THE DATA START

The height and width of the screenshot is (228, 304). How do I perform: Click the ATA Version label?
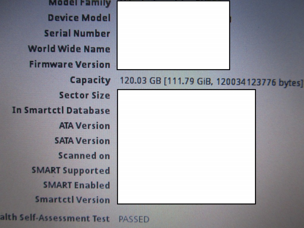[x=85, y=126]
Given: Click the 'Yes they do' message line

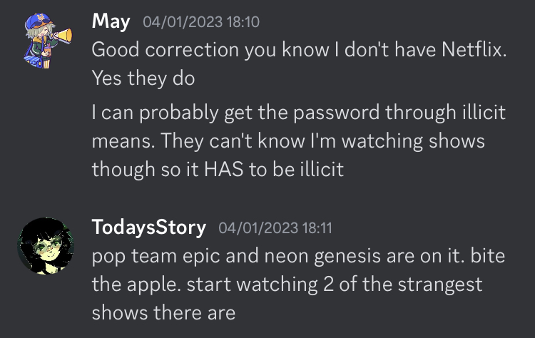Looking at the screenshot, I should (x=143, y=78).
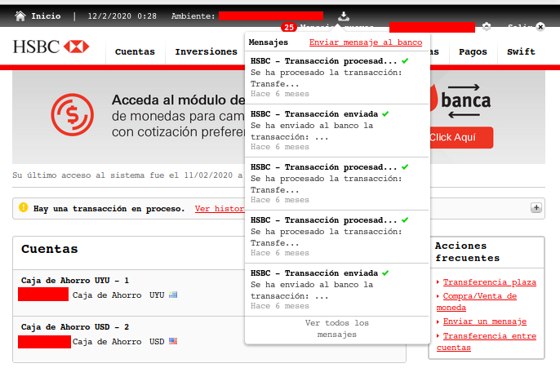
Task: Open the Swift menu
Action: (x=521, y=51)
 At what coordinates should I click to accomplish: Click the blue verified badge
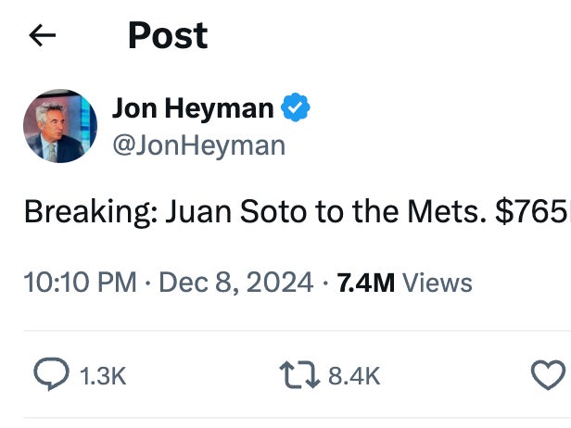coord(295,109)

THE DATA END

**WHAT TO WORK ON:** Reproduce the records verbatim, omitting all images they contain.

**RESPONSE:**
The height and width of the screenshot is (228, 304). How do I perform: Click the ATA Version label?
[x=85, y=126]
Given: Click the 'Yes they do' message line

Looking at the screenshot, I should (x=143, y=78).
Task: Open the Swift menu
Action: (x=521, y=51)
 At what coordinates should I click to accomplish: Click the blue verified badge
coord(295,109)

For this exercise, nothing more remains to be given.